Agents don't maintain a local database of what they've created. On every reconciliation cycle, they read the actual state directly from the infrastructure APIs. This means:

• No state to corrupt — if the agent crashes and restarts, it resumes from scratch by reading actual state.
• No state to synchronize — there's no local state file to keep in sync with reality (unlike Terraform state).
• Drift detection is native — because the agent reads actual state every cycle, it detects drift automatically. There's no separate "drift detection" operation — it's built into the reconciliation loop.

Multi-Environment Support

Each agent is scoped to a single environment — one AWS account, one Azure subscription, one vCenter cluster. For organizations with multiple environments, multiple agents run in parallel, each managing its own scope. The Control Plane coordinates across agents, resolving cross-environment dependencies and routing component intents to the correct agent.

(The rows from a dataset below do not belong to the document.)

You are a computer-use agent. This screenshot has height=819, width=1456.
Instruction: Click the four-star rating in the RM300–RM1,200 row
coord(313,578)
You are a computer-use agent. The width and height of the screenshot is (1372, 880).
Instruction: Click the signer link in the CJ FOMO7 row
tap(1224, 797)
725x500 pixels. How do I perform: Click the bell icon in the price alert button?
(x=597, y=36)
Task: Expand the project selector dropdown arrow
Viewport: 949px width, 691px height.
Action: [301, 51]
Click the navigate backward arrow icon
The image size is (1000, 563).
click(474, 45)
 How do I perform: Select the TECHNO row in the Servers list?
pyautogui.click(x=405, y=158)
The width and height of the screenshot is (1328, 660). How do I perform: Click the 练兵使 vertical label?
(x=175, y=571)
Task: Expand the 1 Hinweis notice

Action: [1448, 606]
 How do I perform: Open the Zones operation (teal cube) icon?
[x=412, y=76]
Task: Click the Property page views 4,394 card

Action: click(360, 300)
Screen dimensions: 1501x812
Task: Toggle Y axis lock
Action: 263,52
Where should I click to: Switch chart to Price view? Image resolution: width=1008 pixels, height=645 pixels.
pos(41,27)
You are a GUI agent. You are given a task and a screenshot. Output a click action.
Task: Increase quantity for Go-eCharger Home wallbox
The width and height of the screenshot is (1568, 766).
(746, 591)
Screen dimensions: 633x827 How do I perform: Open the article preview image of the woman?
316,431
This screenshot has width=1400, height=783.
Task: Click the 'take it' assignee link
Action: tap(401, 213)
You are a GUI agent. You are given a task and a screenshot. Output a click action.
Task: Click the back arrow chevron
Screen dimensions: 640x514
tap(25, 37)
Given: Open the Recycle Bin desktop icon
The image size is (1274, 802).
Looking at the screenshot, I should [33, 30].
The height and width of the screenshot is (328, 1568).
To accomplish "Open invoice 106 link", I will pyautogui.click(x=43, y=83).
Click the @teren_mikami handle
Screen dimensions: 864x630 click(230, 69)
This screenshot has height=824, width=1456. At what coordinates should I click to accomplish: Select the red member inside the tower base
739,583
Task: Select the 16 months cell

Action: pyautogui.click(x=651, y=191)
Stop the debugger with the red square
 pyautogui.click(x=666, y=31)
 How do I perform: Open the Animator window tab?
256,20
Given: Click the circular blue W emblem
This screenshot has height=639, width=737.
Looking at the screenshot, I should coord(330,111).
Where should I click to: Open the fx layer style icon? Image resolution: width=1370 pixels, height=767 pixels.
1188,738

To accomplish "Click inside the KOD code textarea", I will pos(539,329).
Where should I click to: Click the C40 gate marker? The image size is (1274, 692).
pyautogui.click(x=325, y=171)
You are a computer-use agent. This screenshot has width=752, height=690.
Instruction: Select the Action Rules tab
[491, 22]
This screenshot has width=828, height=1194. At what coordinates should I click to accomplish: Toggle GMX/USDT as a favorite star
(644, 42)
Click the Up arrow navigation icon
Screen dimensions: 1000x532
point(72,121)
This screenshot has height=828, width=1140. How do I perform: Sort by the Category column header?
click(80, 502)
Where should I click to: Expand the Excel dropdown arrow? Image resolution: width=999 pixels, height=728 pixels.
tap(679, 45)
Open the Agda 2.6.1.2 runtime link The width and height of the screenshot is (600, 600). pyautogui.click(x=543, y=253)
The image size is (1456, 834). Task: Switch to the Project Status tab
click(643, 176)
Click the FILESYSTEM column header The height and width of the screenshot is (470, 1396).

This architecture scales naturally: adding a new cloud account or a new on-premises data center means deploying a new agent. The agent enrolls with the Control Plane, reports its capabilities, and starts accepting workloads. No central reconfiguration needed.

Where Agents Run

Agents are lightweight processes that run within the environment they manage:

Environment	How the Agent Runs
AWS	ECS task or EC2 instance within the target account
Azure	Container instance or VM within the target subscription
GCP	GKE pod or Compute Engine instance within the target project
OCI	Container instance within the target tenancy
Hetzner	Server within the target project
On-Premises (VMware)	VM on the vSphere cluster or container on an adjacent platform
On-Premises (OpenShift)	Pod running within the OpenShift cluster

You can read how to install the Cloud Agent in this how-to: Fractal Cloud Environment Initialization

---

From Fractal to Live System — The Full Flow

When a team instantiates a Fractal into a Live System targeting a specific environment, here's what happens:

1. The team selects a Fractal and a target environment — through the Web UI, the SDK, or the API. The Fractal defines abstract Components; the environment determines which Offers fulfill them.

2. The Control Plane resolves Components to Offers — NetworkAndCompute.PaaS.ContainerPlatform becomes AKS on Azure, EKS on AWS, OpenShift on-premises. Storage.PaaS.PostgreSql becomes AzurePostgreSql on Azure, GCPCloudSqlPostgreSql on GCP. The resolution is based on the environment's provider and available Offers.

3. Agents resolve Links — the connections between components are handled by agents during reconciliation. A workload that links to a database needs the database's connection string; a load balancer that links to a workload needs the workload's IP addresses. Each agent reads the output values published by the components it depends on and wires them into the resources it manages.

4. The agent picks up the intent — on its next poll cycle, the agent in the target environment sees new components to reconcile. It starts provisioning: creating VMs, deploying containers, configuring databases, setting up networking.

5. The agent reports outputs — as each component is provisioned, the agent reports its output values (IP addresses, endpoints, DNS names) back to the Control Plane. These published outputs become available for other agents to consume when resolving their own Link dependencies.

6. The Live System is operational — once all components are reconciled and all Links are resolved, the Live System is running. The agent continues its reconciliation loop, continuously ensuring the actual state matches the desired state.

---

Deployment Options

You can decide to use Fractal Cloud SaaS offering or have your private installation running on your cloud environment, whether that is private, hybrid, or public.